- **INFORMATION SHOWN**

****************************************

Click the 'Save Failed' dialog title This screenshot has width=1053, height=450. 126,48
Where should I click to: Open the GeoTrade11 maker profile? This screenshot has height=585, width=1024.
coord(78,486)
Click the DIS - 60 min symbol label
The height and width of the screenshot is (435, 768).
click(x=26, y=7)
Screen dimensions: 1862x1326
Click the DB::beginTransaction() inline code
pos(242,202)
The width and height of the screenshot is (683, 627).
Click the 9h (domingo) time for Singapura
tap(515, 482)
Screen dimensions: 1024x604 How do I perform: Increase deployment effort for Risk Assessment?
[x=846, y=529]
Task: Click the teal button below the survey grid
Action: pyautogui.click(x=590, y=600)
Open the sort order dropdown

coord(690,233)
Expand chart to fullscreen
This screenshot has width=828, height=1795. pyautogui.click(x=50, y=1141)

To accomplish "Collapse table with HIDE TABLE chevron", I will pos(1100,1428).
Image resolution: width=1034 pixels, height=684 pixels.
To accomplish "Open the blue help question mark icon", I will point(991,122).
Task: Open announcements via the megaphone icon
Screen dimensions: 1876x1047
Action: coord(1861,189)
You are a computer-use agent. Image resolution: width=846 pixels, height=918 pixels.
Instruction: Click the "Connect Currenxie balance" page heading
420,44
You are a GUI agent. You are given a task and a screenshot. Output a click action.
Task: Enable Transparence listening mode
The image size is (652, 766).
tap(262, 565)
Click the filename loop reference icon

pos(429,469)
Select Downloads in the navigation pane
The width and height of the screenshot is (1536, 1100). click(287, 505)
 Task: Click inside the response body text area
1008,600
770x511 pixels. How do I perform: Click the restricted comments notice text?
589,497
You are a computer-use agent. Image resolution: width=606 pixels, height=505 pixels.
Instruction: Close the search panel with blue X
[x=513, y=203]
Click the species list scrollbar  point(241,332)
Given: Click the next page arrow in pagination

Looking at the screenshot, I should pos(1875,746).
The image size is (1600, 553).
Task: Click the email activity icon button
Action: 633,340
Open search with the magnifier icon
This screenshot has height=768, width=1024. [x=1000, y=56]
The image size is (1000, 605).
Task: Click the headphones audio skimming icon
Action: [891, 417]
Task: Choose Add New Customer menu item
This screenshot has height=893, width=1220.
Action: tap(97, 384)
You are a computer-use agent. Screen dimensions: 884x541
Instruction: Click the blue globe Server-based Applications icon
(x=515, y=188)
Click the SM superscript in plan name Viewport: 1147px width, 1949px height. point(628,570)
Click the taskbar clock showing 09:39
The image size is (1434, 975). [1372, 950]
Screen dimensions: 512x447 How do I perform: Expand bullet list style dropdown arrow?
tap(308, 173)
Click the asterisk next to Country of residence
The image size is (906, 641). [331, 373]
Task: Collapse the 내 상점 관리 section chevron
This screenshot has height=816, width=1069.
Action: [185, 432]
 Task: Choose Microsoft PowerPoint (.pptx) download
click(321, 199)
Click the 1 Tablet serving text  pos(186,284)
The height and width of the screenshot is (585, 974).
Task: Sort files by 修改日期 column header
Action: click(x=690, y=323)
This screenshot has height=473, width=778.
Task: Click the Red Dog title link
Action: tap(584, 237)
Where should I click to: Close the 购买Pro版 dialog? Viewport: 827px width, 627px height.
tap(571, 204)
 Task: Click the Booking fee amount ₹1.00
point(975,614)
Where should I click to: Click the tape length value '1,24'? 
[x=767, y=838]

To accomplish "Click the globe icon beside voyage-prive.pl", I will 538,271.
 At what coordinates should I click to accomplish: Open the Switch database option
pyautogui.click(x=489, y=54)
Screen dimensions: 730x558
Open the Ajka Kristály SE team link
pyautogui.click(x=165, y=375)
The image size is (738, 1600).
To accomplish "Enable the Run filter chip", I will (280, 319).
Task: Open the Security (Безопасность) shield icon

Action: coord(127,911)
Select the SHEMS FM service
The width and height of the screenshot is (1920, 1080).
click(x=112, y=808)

****************************************

- **TASK REQUIREMENTS**
Starting at the line that contains "Task: Open the", return every line through the last one above, exactly as written.

- **ANSWER TO THE EXERCISE**
Task: Open the Security (Безопасность) shield icon

Action: coord(127,911)
Select the SHEMS FM service
The width and height of the screenshot is (1920, 1080).
click(x=112, y=808)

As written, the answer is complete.